## DATA PROVIDED
'''

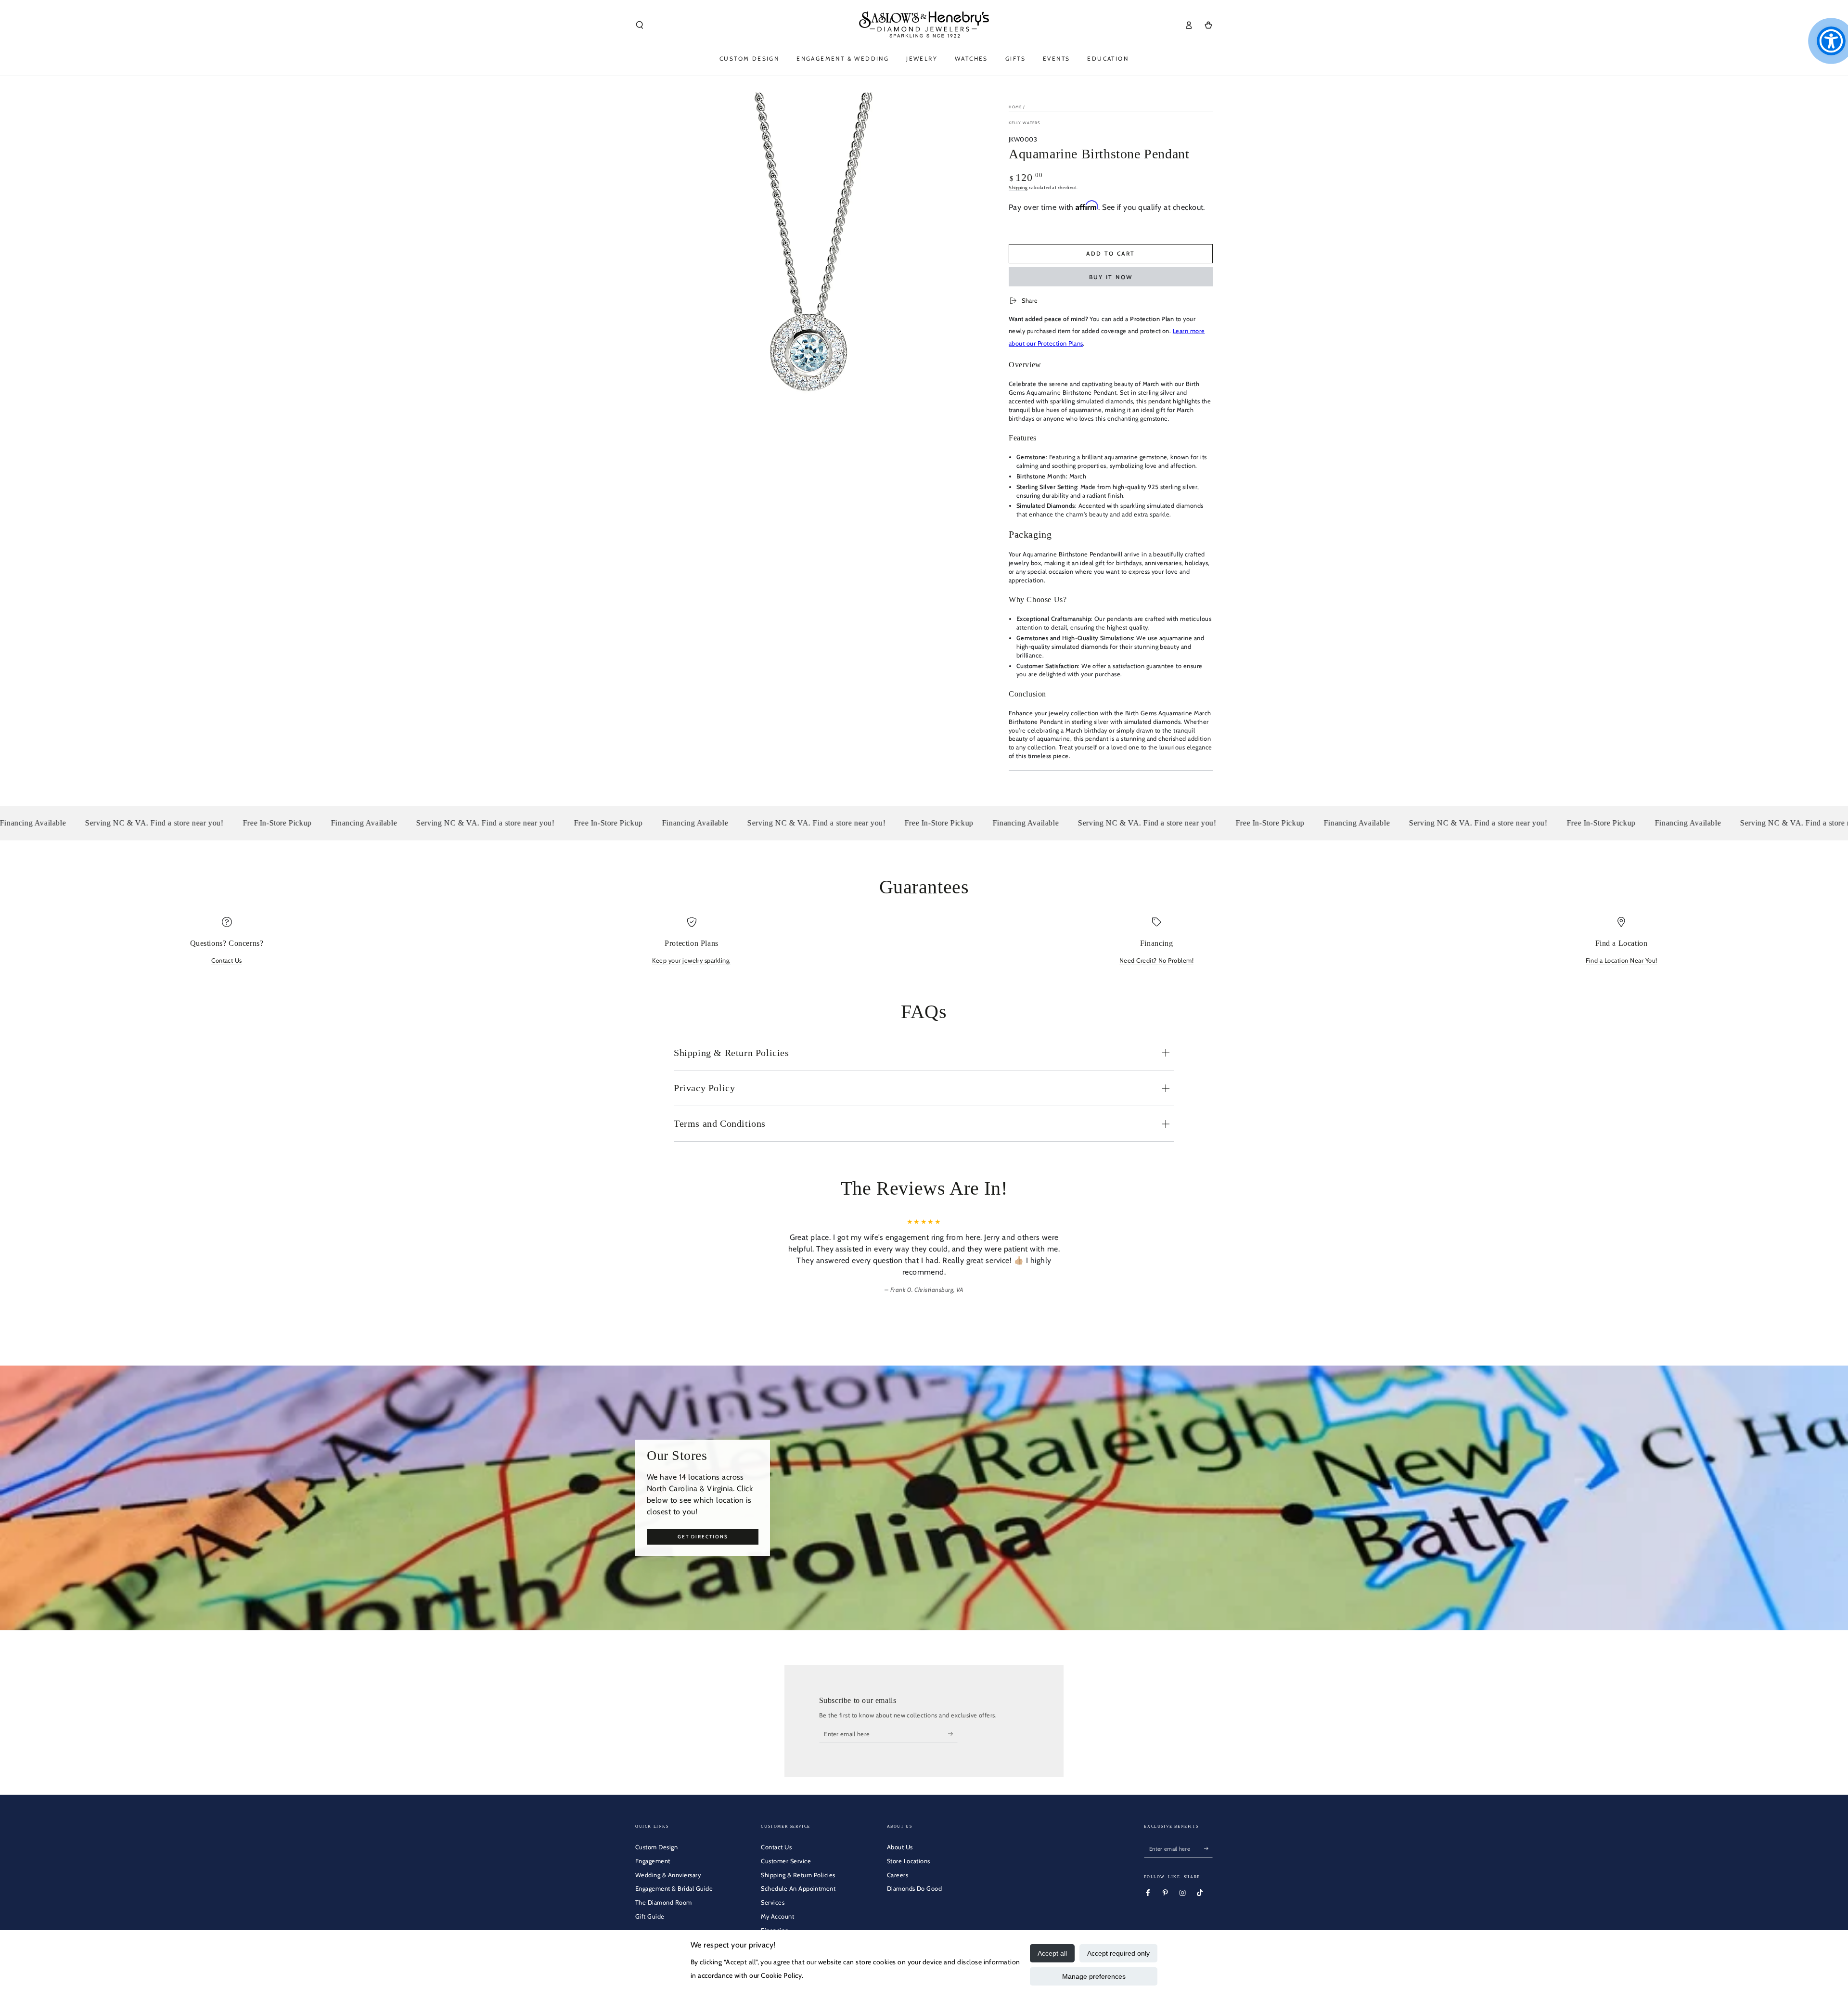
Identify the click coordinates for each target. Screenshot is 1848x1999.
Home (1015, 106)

'''
'''

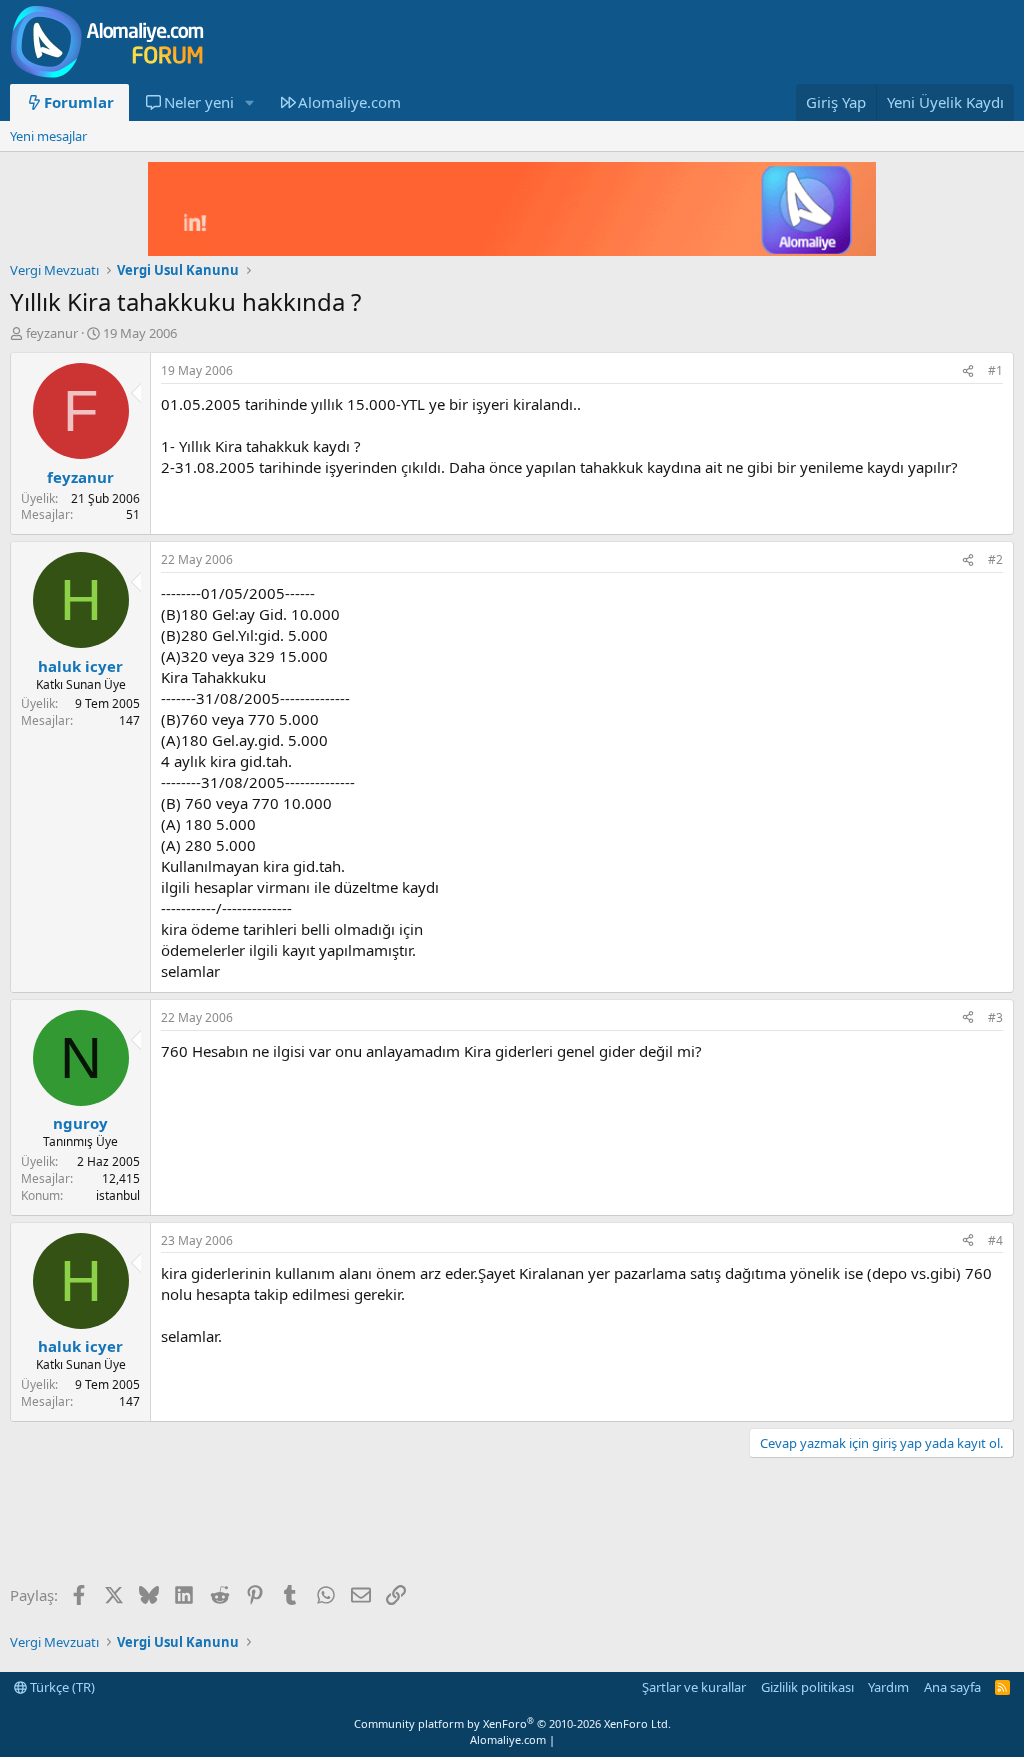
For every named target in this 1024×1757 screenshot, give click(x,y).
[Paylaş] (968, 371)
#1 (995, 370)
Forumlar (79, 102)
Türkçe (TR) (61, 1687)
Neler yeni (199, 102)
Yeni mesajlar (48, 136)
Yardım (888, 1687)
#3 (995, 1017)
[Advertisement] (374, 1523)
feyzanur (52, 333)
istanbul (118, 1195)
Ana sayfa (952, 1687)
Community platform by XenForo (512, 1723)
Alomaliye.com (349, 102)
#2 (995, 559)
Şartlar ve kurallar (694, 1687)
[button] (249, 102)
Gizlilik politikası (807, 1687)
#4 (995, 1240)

'''

## TASK GOAL
Lines above that include the string "target" need to be copied.

## EXERCISE RESULT
Identify the click coordinates for each target. Screenshot is 1848x1999.
For every named target in this 1024×1757 screenshot, give click(x,y).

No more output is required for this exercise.